--- Work request ---
Given the material below, output exactly the lines from the line with "Facebook (178, 558)" to the line with "Babblarna (117, 431)", both ends included, and no other lines.

Start of Extracted data

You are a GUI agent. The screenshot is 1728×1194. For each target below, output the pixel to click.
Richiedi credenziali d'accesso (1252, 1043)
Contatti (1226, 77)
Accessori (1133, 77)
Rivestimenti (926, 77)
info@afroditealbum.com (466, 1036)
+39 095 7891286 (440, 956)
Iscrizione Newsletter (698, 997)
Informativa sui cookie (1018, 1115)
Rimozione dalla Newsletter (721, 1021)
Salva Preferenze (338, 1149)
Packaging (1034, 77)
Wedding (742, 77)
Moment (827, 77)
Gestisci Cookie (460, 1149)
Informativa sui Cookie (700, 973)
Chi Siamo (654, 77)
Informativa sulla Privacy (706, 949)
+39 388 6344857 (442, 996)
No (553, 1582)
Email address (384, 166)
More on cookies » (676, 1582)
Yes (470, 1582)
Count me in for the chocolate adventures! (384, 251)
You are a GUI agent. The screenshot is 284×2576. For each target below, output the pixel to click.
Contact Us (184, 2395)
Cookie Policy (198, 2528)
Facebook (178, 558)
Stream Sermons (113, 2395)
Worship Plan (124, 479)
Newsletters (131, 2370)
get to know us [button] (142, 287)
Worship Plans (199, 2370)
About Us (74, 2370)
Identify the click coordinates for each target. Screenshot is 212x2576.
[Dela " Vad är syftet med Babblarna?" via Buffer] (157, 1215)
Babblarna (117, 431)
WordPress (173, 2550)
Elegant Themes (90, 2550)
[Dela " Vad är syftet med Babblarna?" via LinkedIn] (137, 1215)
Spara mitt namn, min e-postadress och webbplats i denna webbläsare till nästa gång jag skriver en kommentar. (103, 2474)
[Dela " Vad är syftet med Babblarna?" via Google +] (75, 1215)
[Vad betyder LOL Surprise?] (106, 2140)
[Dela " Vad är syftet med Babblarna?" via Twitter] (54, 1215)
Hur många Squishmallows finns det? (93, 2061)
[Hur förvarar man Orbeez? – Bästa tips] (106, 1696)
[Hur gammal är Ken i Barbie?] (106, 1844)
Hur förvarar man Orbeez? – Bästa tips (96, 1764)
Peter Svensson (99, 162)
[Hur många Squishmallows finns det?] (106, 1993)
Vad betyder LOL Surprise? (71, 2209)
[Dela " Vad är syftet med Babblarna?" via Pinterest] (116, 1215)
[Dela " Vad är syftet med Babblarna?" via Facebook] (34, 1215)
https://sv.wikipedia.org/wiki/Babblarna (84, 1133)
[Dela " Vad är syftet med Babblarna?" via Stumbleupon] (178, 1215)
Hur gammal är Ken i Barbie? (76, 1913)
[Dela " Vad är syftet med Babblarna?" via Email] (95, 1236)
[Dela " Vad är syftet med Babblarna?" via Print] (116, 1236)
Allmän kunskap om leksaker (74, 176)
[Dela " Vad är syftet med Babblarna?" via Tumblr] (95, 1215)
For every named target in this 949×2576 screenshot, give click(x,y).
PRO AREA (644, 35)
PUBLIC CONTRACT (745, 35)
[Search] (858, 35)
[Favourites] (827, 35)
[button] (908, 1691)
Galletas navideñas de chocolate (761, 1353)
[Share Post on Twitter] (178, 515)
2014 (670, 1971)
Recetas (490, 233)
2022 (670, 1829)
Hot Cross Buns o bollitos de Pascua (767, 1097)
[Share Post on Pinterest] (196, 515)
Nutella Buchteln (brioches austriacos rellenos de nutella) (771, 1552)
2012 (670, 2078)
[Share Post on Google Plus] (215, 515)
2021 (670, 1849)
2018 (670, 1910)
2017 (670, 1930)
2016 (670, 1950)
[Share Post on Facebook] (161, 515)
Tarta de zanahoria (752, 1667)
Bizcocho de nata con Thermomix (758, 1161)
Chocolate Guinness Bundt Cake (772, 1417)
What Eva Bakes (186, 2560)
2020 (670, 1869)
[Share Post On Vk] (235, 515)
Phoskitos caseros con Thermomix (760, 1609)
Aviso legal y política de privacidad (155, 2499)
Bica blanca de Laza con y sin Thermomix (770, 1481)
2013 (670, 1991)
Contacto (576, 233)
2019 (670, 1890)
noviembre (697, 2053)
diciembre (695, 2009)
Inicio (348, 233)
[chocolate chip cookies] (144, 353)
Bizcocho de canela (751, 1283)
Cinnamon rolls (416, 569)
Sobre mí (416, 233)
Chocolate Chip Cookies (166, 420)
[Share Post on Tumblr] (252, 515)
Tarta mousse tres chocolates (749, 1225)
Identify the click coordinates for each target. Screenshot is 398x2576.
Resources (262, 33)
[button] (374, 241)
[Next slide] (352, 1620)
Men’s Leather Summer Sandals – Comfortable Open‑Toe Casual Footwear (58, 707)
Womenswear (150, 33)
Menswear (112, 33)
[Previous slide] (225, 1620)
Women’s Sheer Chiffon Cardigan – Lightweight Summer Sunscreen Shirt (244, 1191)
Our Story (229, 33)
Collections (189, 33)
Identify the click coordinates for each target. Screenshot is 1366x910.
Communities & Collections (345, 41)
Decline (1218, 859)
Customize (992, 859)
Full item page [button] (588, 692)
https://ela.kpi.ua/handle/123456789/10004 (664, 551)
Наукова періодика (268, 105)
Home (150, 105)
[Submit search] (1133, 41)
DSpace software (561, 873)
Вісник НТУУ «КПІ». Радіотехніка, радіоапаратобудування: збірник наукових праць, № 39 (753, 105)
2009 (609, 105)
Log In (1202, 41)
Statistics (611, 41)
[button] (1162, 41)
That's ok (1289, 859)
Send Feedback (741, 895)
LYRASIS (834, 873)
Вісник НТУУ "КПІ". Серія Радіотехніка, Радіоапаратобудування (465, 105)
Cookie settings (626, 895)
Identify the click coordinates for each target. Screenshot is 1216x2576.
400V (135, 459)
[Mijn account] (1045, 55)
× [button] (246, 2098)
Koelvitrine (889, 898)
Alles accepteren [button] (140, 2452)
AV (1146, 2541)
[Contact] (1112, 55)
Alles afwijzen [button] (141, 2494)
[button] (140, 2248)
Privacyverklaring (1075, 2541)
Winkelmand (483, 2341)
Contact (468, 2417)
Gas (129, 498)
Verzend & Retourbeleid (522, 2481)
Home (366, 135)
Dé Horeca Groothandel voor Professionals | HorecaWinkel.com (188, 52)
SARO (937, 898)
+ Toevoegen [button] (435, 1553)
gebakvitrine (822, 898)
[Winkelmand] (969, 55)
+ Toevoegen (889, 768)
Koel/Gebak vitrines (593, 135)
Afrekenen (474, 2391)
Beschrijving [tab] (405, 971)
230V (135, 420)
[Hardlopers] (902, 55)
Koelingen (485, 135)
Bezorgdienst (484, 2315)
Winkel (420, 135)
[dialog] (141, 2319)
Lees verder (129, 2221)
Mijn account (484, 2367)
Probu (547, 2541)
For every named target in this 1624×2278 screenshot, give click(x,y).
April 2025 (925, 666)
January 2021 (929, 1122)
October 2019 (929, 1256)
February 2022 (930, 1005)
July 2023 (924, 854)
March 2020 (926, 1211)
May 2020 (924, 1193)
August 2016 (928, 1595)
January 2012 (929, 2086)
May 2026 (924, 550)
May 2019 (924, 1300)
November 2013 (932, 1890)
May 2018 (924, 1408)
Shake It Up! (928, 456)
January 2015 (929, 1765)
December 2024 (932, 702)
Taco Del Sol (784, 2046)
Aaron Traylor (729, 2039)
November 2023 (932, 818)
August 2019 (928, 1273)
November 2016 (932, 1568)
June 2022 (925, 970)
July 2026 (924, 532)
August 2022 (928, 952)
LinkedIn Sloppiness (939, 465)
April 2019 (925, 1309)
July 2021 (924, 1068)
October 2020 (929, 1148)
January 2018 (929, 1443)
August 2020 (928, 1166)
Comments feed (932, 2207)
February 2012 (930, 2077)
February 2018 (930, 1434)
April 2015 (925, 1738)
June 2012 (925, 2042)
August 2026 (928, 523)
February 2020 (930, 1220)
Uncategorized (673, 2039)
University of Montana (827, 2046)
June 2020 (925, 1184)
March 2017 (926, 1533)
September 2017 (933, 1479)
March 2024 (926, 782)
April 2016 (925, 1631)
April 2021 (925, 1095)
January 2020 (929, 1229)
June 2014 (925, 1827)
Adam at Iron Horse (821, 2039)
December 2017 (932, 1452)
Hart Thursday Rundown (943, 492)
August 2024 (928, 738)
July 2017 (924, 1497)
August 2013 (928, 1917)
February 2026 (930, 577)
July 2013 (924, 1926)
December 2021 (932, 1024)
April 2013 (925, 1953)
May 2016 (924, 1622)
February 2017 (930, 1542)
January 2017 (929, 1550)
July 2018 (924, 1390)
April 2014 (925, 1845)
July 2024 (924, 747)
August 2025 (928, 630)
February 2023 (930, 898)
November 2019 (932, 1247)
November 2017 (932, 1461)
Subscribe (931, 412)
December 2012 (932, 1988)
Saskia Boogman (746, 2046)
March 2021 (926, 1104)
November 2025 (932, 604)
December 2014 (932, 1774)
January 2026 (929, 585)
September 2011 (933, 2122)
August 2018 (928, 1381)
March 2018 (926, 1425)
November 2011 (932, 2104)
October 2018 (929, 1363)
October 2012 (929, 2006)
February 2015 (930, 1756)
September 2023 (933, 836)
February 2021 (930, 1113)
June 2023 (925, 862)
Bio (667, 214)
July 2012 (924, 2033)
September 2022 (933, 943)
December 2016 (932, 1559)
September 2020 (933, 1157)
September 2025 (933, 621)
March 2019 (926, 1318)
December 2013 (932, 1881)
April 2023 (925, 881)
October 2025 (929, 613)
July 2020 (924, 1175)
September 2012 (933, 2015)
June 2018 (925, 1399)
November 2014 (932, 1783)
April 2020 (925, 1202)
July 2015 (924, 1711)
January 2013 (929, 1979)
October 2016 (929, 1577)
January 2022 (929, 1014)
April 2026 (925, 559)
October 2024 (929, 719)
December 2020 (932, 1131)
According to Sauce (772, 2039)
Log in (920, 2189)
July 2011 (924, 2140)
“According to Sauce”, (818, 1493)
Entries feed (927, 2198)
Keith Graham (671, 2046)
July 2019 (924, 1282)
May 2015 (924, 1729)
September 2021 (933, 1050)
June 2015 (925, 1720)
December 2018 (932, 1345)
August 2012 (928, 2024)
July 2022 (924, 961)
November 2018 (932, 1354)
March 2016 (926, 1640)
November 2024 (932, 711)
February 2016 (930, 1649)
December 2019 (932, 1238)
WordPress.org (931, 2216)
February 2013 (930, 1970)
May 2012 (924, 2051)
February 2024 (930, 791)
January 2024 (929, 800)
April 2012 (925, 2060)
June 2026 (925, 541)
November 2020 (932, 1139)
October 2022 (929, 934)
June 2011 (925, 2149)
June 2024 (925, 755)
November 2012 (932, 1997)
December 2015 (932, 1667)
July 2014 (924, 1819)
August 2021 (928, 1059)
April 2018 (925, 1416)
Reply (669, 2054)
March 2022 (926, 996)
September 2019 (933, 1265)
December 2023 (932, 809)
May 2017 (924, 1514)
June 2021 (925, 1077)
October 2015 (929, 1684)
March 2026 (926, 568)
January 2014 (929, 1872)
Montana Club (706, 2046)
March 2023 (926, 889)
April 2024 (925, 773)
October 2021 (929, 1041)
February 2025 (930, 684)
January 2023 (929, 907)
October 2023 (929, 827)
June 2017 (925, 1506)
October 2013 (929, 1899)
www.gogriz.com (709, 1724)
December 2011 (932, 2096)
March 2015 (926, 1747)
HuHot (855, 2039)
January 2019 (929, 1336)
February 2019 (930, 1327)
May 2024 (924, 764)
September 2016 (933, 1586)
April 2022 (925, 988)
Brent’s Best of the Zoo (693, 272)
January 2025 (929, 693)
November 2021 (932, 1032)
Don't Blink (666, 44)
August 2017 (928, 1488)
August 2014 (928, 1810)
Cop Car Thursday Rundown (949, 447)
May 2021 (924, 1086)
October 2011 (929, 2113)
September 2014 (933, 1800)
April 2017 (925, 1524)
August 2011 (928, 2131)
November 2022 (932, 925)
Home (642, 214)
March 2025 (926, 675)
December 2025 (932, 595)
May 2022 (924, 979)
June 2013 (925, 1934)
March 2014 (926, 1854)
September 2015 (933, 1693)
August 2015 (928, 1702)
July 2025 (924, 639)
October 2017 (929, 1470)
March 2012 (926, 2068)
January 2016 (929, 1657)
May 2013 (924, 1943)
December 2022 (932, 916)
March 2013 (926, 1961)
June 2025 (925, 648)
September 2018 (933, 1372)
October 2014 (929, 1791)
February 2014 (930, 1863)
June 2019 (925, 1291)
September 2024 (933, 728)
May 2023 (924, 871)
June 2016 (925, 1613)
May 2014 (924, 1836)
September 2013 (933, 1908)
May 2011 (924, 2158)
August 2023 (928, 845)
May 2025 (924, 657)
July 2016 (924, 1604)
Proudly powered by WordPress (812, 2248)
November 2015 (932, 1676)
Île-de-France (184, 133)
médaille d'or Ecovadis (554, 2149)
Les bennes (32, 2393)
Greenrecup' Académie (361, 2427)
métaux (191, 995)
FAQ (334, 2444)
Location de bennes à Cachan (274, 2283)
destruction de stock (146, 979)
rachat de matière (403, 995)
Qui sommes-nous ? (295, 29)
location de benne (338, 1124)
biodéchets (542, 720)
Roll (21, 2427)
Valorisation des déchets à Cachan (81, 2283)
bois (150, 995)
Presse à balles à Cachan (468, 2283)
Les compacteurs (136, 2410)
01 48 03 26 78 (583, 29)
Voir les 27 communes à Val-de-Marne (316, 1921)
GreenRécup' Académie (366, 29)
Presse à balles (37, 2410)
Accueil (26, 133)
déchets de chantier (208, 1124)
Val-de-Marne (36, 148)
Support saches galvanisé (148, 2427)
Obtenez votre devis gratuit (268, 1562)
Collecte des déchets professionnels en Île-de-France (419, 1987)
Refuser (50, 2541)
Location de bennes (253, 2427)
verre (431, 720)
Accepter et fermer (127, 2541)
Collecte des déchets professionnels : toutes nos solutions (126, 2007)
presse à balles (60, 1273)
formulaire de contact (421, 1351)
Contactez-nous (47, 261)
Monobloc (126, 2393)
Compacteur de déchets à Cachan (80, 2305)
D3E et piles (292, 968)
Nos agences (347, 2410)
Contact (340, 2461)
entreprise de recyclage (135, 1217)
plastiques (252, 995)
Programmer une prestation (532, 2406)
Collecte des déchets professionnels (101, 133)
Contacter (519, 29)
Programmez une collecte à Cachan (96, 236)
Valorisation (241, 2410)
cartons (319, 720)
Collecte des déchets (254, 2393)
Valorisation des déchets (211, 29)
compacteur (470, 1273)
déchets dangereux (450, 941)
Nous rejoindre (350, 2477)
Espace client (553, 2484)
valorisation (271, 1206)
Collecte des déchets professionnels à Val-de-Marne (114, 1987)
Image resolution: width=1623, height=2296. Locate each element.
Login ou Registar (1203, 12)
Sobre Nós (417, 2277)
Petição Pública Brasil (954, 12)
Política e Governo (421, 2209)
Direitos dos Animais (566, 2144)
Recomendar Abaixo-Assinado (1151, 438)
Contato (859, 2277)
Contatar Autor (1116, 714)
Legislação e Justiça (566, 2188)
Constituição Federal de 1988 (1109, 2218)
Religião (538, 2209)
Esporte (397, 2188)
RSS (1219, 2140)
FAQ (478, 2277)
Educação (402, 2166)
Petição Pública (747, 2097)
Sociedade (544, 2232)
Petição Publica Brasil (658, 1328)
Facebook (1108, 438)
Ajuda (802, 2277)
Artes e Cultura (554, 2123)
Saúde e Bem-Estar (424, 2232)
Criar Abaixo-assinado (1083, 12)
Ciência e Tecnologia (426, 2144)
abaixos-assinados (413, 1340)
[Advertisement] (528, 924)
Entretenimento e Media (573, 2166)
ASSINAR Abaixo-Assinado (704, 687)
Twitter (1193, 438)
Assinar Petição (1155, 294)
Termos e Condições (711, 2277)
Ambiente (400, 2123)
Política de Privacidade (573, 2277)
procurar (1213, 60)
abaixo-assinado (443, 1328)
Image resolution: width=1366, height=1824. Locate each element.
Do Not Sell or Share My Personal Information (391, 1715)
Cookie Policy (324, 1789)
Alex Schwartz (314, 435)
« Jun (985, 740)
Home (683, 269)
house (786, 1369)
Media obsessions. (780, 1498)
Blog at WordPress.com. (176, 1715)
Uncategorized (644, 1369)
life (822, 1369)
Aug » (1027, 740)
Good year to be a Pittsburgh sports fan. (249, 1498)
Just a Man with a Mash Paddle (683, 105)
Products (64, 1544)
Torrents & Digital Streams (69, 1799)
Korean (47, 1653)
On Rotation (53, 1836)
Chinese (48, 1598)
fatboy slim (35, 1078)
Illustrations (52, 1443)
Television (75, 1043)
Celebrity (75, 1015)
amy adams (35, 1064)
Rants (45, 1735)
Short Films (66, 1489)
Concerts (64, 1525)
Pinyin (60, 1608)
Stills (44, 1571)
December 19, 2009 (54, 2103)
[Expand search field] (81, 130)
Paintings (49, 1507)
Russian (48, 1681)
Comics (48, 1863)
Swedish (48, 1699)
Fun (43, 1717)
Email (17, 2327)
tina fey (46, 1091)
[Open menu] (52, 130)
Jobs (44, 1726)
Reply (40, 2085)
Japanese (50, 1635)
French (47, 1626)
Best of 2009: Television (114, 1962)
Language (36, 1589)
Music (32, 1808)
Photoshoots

End of Extracted data

--- Expected answer ---
Facebook (178, 558)
Stream Sermons (113, 2395)
Worship Plan (124, 479)
Newsletters (131, 2370)
get to know us [button] (142, 287)
Worship Plans (199, 2370)
About Us (74, 2370)
Identify the click coordinates for each target. Screenshot is 212x2576.
[Dela " Vad är syftet med Babblarna?" via Buffer] (157, 1215)
Babblarna (117, 431)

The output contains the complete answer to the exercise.